Absence of IHC signal (steps 46–48).

Potential solution

While we never experienced complete absence of the IHC signal, we noticed that a longer protease pre-treatment leads to a weaker IHC signal. Consider incubating with the primary antibody for a longer time (2 instead of 1 day) and increase the antibody concentration. If possible, reduce the time of the protease pre-treatment to eliminate less protein from the specimen. However, it is paramount that you make sure to still have a decent probe signal when adjusting.

Problem 3

Unspecific probe signal (steps 30–40).

Potential solution

The two most plausible reasons for this phenomenon are: (1) Cross-reactivity due to incorrect selection of probe sequence and (2) adhesion of fluorescent dyes to the specimen. Selection of the correct probe sequence is critical to avoid unspecific binding. Adhesion of fluorescent dyes can be prevented by thorough rinsing in between steps with periodic agitation of the slides.

Problem 4

Sections fall off the slides (steps 19–22).

Potential solution

Make sure to always use SuperFrost^TM glass slides for mounting. Letting slices dry overnight (<12 h) is critical. If the problem persists, consider using a lower sodium PBS for mounting and make sure that the fixation of your tissue (perfusion and post-fixation) is sufficient.

Problem 5

Imaris performs surface reconstruction of astrocytes, but the final result is one giant blob and not individual astrocytes (step 64).

Potential solution

Adjust thresholding (Figure 1) and surface detail so that reconstruction processing is less coarse. Alternatively, revise your staining protocol to achieve a better signal-to-noise ratio (ratio of strength of immunohistochemical signal carrying information to that of unwanted interference/background; should not be lower than 2) and less background staining. Please see: https://www.olympus-lifescience.com/de/microscope-resource/primer/techniques/confocal/signaltonoise/

Problem 6

Imaris does not catch up to the IHC signal and reconstructs only a few or no astrocytes at all (step 64).

Potential solution

The most likely cause for this problem is a weak IHC signal. Try to adjust your laser settings at the confocal microscope so that you obtain ideal images with a sufficient signal-to-noise ratio (2–3 range), where astrocytic processes are clearly visible and distinct from the background. We recommend the consultation of a confocal microscopy expert to make sure that image acquisition yields optimal results.
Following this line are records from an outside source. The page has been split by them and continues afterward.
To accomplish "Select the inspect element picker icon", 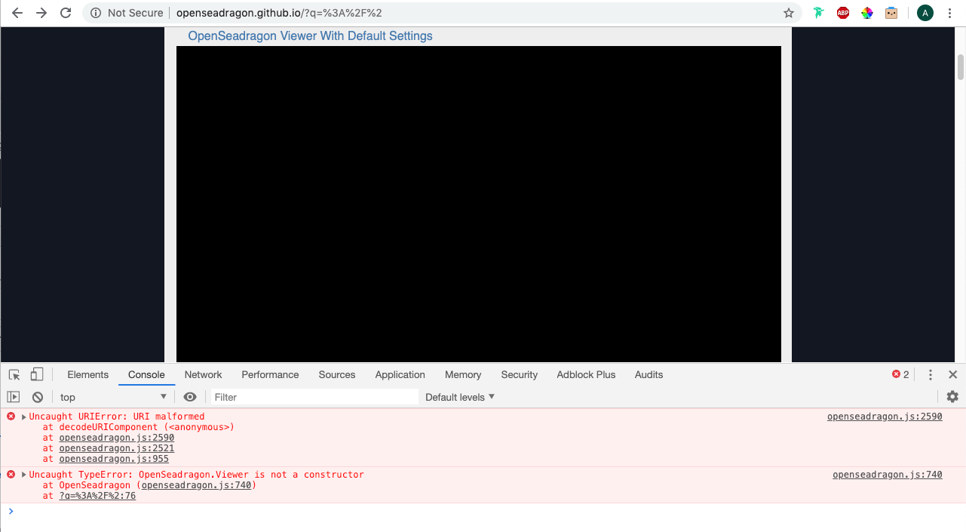I will pyautogui.click(x=14, y=374).
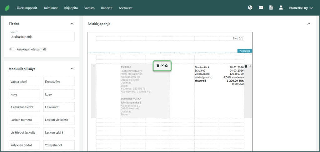Open the globe language icon
This screenshot has width=320, height=152.
pos(250,8)
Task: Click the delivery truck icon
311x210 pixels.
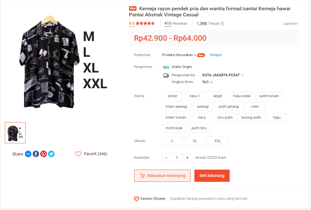Action: (166, 75)
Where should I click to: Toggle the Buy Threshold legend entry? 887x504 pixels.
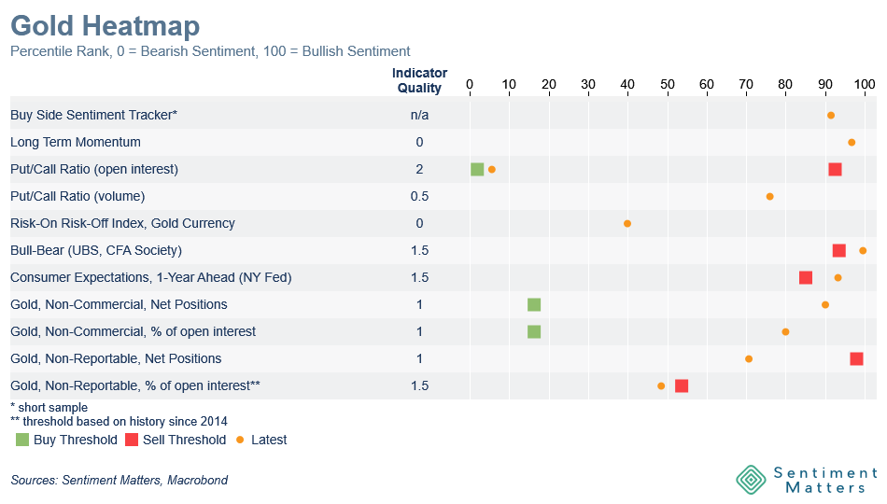[67, 440]
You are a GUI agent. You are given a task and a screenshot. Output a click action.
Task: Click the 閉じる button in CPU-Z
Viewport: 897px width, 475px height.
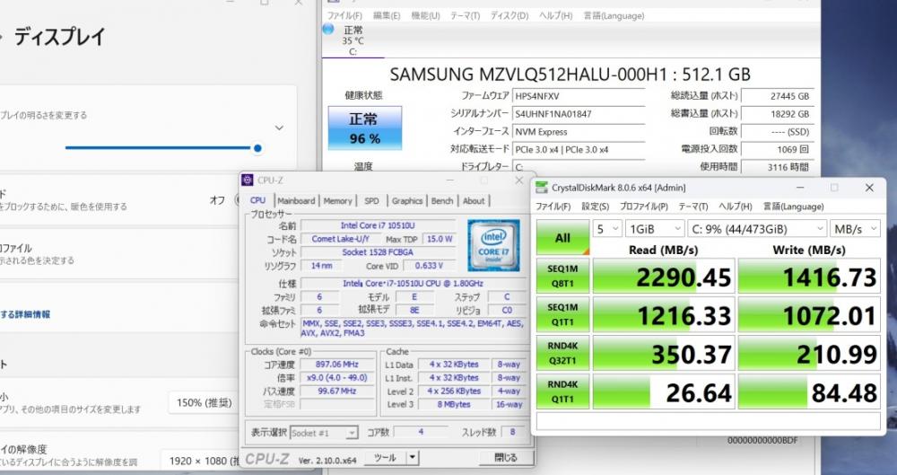(506, 457)
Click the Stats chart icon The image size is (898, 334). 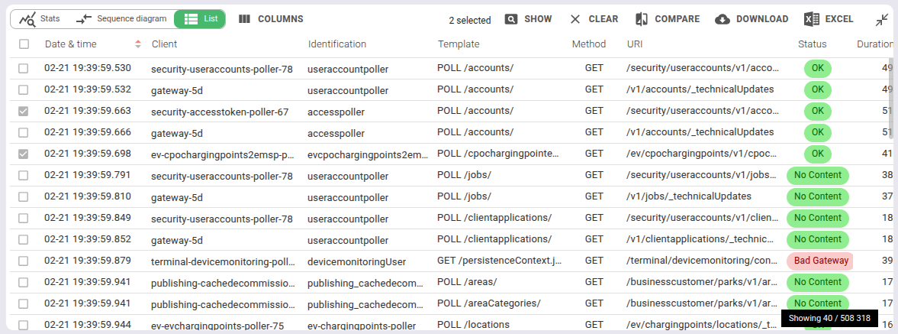27,19
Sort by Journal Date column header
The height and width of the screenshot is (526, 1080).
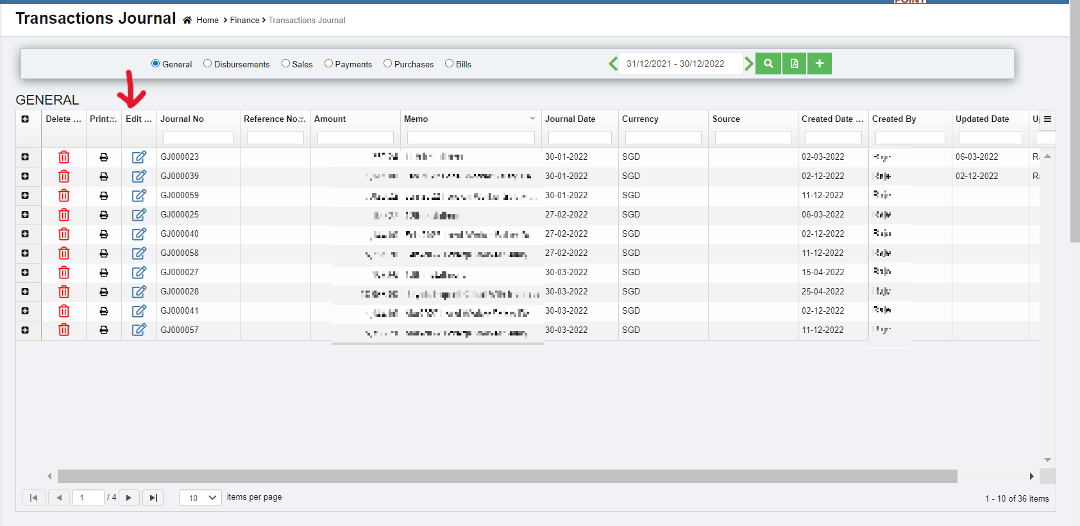click(570, 119)
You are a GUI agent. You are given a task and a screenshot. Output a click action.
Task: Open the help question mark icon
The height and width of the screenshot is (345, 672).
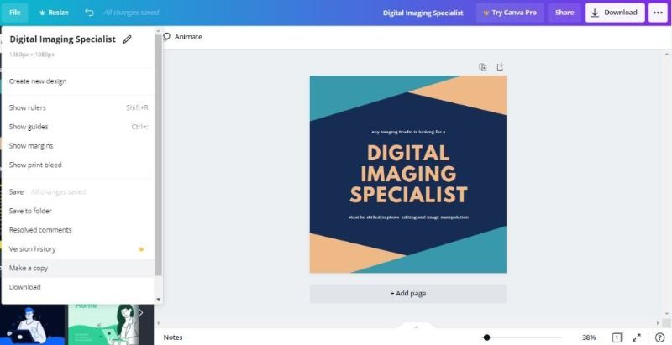659,337
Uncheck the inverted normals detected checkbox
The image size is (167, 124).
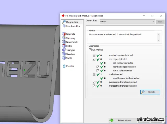click(x=94, y=55)
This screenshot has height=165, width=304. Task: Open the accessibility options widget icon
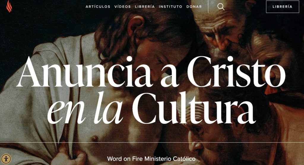pos(6,159)
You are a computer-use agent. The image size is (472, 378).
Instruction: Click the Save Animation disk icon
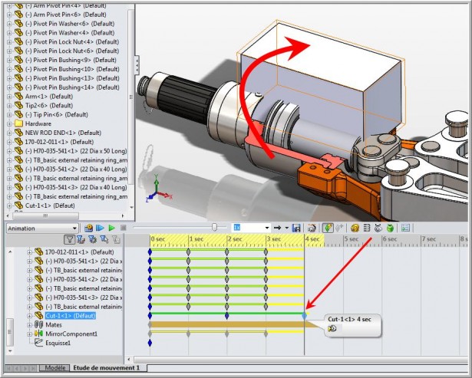coord(296,228)
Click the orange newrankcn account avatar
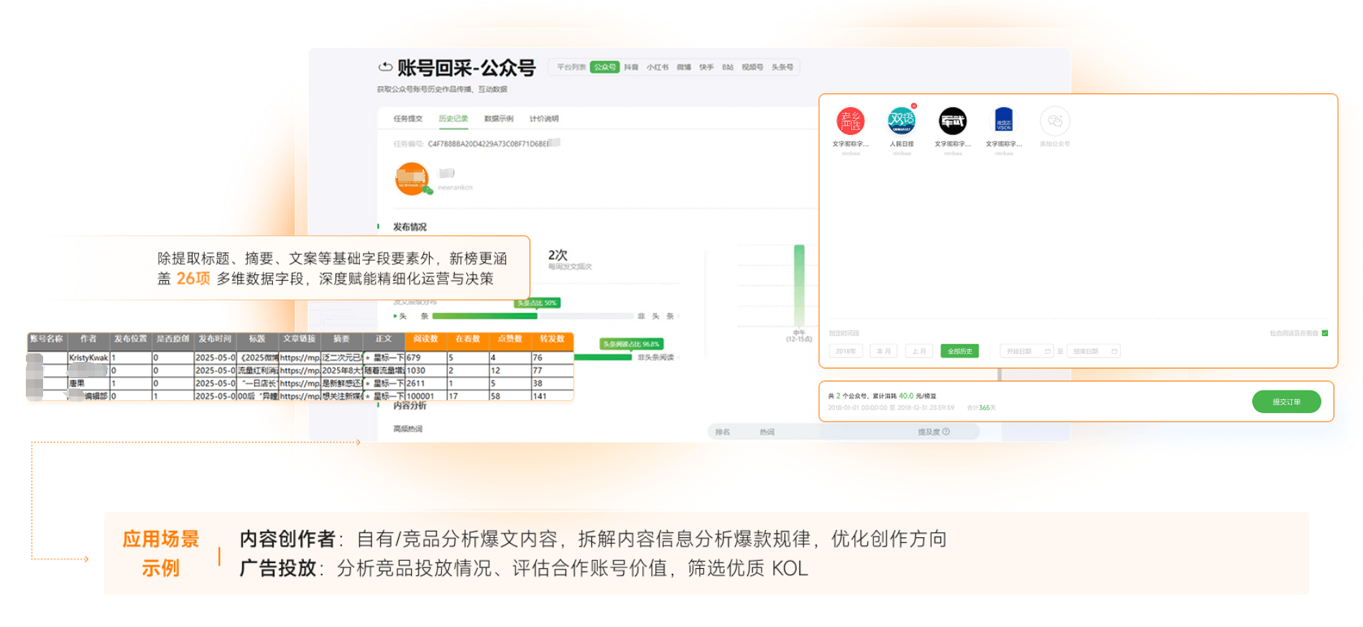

In addition, adjust thresholding (Figure 3) so that more IHC signal is converted into three-dimensional surface.

Resource availability

Lead contact

Further information and requests for resources and reagents should be directed to and will be fulfilled by the lead contact Javier Stern, jstern@gsu.edu.

Materials availability

This study did not generate new unique reagents.

Data and code availability

This protocol did not include a particular code.